The Fergusson Baronetcy, of Kilkerran in the County of Ayr, is a title in the Baronetage of Nova Scotia. It was created on 30 November 1703 for the prominent advocate John Fergusson. The second Baronet represented Sutherland in the House of Commons and served as a Lord of Session under the judicial title Lord Kilkerran. The third Baronet, who with his brothers owned plantations and enslaved people in Jamaica and Tobago, sat as Member of Parliament for Ayrshire and Edinburgh. In 1796 he claimed the earldom of Glencairn. The House of Lords decided that he had successfully proved that he was heir-general to Alexander Cunningham, 10th Earl of Glencairn (died 1670), but that he had not proved his right to the earldom. The sixth Baronet was a Conservative politician and colonial governor and notably served as Governor of New Zealand from 1873 to 1874 and as Governor of Bombay from 1880 to 1885. The seventh Baronet was Governor-General of New Zealand between 1924 and 1930. The eighth Baronet was an author and historian and also served as Lord-Lieutenant of Ayrshire.

Several other members of the Fergusson family have also gained distinction. Sir James Andrew Fergusson (1872–1942), second son of the sixth Baronet, was an Admiral in the Royal Navy. Charles Dalrymple, second son of the fifth Baronet, was a Conservative politician. He assumed the surname of Dalrymple in lieu of Fergusson and was created a baronet in his own right in 1887 (see Dalrymple baronets). Bernard Fergusson, Baron Ballantrae, Governor-General of New Zealand from 1962 to 1967, was the youngest son of the seventh Baronet. His son is George Fergusson, British High Commissioner to New Zealand. Sir Alexander Fergusson, grandson of the seventh Baronet, was a Scottish parliamentarian and third Presiding Officer of the Scottish Parliament.
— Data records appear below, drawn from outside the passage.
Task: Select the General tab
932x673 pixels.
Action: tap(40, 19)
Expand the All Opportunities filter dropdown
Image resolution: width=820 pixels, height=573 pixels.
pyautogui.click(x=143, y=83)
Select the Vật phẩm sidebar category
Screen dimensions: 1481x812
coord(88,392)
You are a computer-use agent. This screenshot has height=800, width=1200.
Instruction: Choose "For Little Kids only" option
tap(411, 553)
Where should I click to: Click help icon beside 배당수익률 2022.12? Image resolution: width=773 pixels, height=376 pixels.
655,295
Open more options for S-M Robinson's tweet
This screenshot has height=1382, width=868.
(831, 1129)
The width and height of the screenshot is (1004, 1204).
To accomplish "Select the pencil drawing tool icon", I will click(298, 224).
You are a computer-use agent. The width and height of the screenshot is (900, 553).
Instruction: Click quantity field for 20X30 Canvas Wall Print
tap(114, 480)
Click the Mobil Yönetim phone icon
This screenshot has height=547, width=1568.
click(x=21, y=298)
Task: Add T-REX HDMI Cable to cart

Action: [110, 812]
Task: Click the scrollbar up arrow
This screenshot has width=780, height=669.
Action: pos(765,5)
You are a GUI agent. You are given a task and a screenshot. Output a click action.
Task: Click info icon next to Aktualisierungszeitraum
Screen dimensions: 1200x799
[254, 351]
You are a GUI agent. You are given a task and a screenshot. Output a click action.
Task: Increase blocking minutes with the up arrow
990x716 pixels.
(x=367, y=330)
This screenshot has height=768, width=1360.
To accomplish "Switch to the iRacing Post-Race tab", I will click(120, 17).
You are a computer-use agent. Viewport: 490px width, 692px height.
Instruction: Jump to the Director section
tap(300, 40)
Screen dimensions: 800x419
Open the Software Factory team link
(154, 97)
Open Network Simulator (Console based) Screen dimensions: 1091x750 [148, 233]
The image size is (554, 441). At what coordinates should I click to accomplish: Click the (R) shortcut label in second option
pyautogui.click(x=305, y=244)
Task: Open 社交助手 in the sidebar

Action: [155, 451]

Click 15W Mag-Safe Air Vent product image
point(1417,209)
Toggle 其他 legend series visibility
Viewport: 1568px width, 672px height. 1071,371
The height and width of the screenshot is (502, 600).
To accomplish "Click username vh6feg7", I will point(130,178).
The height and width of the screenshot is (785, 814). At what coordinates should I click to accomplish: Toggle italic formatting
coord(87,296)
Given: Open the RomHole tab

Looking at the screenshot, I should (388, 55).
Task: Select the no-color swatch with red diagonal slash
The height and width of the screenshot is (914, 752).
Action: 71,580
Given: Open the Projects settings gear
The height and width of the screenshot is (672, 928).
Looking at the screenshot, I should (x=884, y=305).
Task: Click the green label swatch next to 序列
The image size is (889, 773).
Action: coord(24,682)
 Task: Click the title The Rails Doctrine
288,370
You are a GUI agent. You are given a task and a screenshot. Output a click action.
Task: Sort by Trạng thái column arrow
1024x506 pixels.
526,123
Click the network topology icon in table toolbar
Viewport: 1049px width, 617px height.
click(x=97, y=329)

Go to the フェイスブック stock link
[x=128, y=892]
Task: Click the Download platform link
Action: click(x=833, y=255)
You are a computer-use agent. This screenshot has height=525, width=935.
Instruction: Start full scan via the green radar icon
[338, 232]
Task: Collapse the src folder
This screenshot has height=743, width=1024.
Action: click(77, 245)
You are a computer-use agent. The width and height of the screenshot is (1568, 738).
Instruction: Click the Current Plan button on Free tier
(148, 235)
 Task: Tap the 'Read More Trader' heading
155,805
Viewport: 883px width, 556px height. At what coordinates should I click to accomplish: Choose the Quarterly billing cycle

==Fergusson baronets, of Kilkerran (1703)==
- Sir John Fergusson, 1st Baronet (died 1729)
- Sir James Fergusson, 2nd Baronet (1687–1759)
- Sir Adam Fergusson, 3rd Baronet (1733–1813)
- Sir James Fergusson, 4th Baronet (1765–1838)
- Sir Charles Dalrymple Fergusson, 5th Baronet (1800–1849)
- Sir James Fergusson, 6th Baronet (1832–1907)
- Sir Charles Fergusson, 7th Baronet (1865–1951)
- Sir James Fergusson, 8th Baronet (1904–1973)
- Sir Charles Fergusson, 9th Baronet (1931–2021)
- Sir Adam Fergusson, 10th Baronet (born 1962)

The heir apparent is the current holder's son, James Fergusson (born 1996).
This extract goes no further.